Reforms are receiving “a lot more attention,” said Gregory Koblentz, a biodefense expert at George Mason University. But, he added, “the part that really concerns me right now is this kind of hyper-partisan polarization of this issue, which might make it harder to translate the level of concern that people are expressing into an effective policy response.”
Behind the scenes in Washington, some policy analysts say, there’s interest in new biosafety legislation among lawmakers in both parties. But building political capital can be difficult. “These issues are not really of concern to the average voter,” said Koblentz. “People don’t get elected because they improve biosafety. It’s just too narrow and technical of an issue — unless you can tie it to some higher partisan issue, which is what Republicans have done.”
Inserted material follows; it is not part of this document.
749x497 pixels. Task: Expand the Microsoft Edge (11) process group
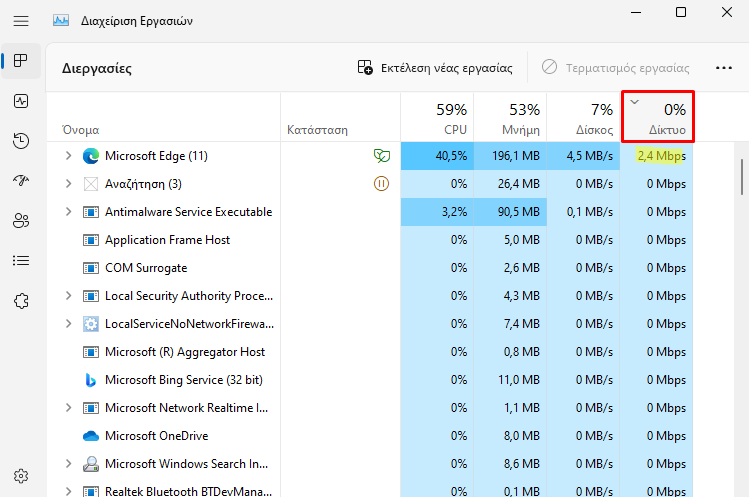point(68,156)
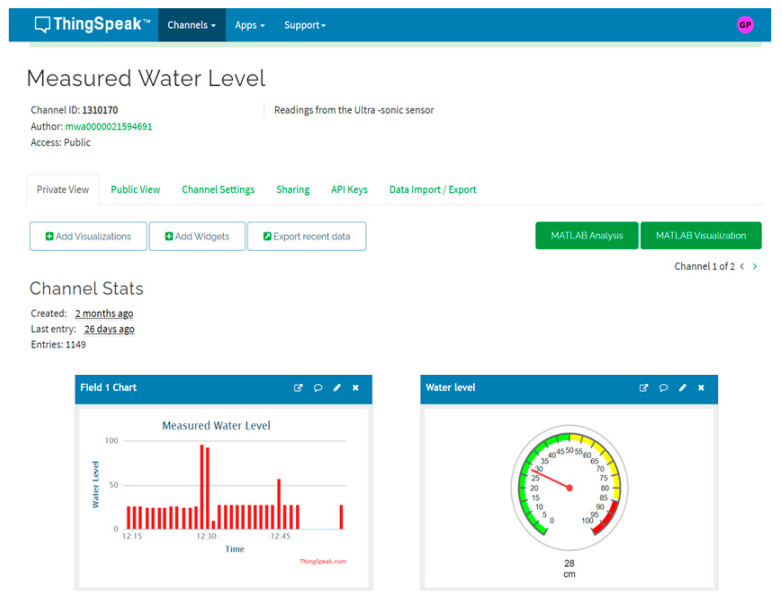Open Water level widget in new window
Viewport: 782px width, 601px height.
tap(644, 388)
In recent remarks to the Bipartisan Commission on Biodefense, a nonprofit group, Koblentz warned that the stakes of inaction are only getting higher: New developments in genome editing, synthetic biology, and other fields could pose fresh risks. More private companies are doing work in this area, often with virtually no public scrutiny. And the pandemic, he predicted, would lead to a surge in pathogen research — fueling a growth of BSL-3 and BSL-4 laboratories in countries that have limited biosafety oversight. It’s time, he wrote, for reforms at home — and for a “new global architecture for biorisk management.”